Logstash S3 input plugin - filter based on time modified

Elastic Stack Logstash
1

I have a Logstash container that is configured to read objects from S3.
The requirement is to filter old objects, let's say objects before 3 months should be dropped.

I noticed that I can expose the s3 metadata, so I have the following metadata in each event:

"@metadata" => {
    "s3" => {
                          "etag" => "\"xxx"",
                "content_length" => 33,
                      "metadata" => {},
                    "version_id" => "null",
                 "accept_ranges" => "bytes",
                 "last_modified" => 2021-12-21T13:30:28.000Z,

Maybe there is a filter/ruby code that I can use in order to filter "old" objects and drop them?

Any help is appreciated!

2

There is a great newer filter called "age" which may work for your use case.

Just be sure to update your @timestamp with the last_modified field using the date filter first and then run the age filter with your conditional drop statement.

date {
   match => [ "[@metadata][s3][last_modified]", "ISO8601" ]
   target => "@timestamp"
}

age {}
#One month  = 2629746
#Three months = 7889238
if [@metadata][age] > 7889238 {
    drop {}
  }

Let me know if this works for you.

3

Thanks a lot! @AquaX I was familiar with the "age" plugin, but actually, I didn't know if this is a good approach to override the original timestamp value. First, I will make a try and check your suggestion and also verify if I have some limitations to override the timestamp value.

I will update...
Thanks!

4

Overriding the @timestamp field is a common practice and will allow you to actually properly see the data in a timeline from when it was originally generated.
If you want you can make a duplicate of the @timestamp field first and save it in another field so you can capture the "processed" time then that's another thing you could do (I do this in my environment).

Let me know if this solves your issue.

5

I agree I sound very reasonable. In the first place, I thought that I might change some existing logic that uses the timestamp... but I think that this is fine.

So, I had to install the plugin as it was not installed in the image that I'm using.
I started the approach of first parsing the field with the date filter to aother field, in order to see that the parsing are fine, but it seems like I have a problem.

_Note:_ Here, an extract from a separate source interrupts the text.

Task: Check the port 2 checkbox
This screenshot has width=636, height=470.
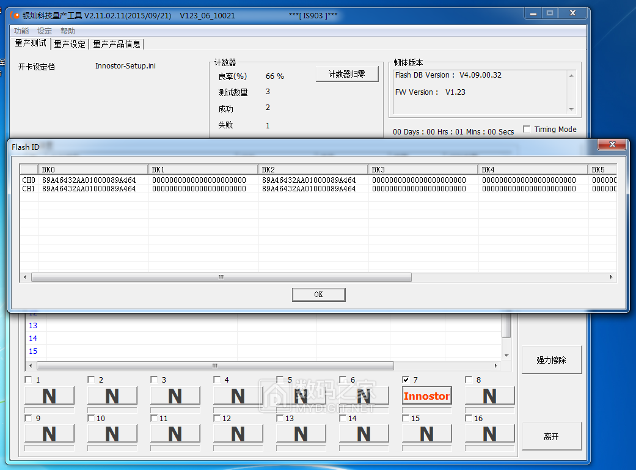Action: pos(91,380)
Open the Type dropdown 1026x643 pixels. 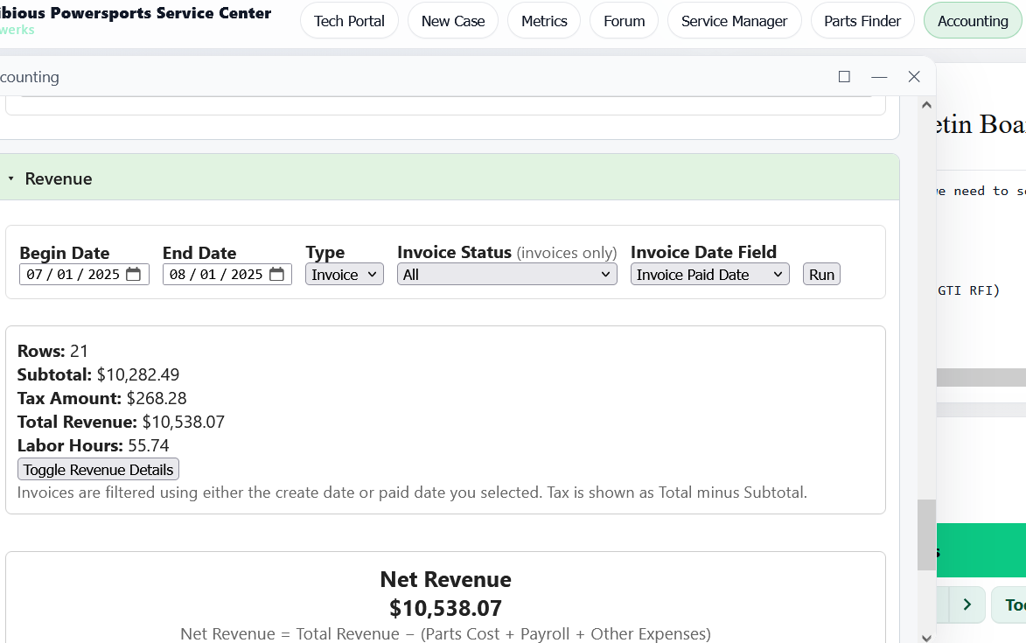pyautogui.click(x=344, y=274)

First, should I use the exact path of the last_modified field? something like

date {
   match => [ "[@metadata][s3][last_modified]", "ISO8601" ]
   target => "s3Time"
  }

No?

Second, it seems like this is failed to parse, I see in the logs:

"tags" => [
[0] "_dateparsefailure"

6

I see it! Looking at your data again it looks like last_modified is already being recognized as a timestamp type of field as there are no " " around the value. That's good! You can just rename or copy the field then using a mutate filter. No need for the date filter at all :smiley:

mutate {
   copy => { "[@metadata][s3][last_modified]" => "s3time"}
   copy => { "@timestamp" => "processed_time"}
   copy =>  {"[@metadata][s3][last_modified]" => "@timestamp"}
}

Not sure if this code will work exactly as I don't have a logstash instance in front of me... play around with it.

7

Great, sure! I will play with it...
Thank you

8

Great! Please let me know if this solves your issue or mark this post as such :slight_smile:

9

Ok, so the direction that you gave me @AquaX was great. After some playing with the logstach and debugging I manage to configure the age plugin using the S3 last_modified -

In the mutate, in order to override the @timestamp I used copy as follows:

copy => { "[@metadata][s3][last_modified]" => "@timestamp"}

Then, it seems like the age plugin make the correct filtering based on the S3 object time

@AquaX feel free to edit you last comment and I will mark as you solved it :slight_smile:
Thanks

10

Perfect! Glad you got it figured out.

11

This topic was automatically closed 28 days after the last reply. New replies are no longer allowed.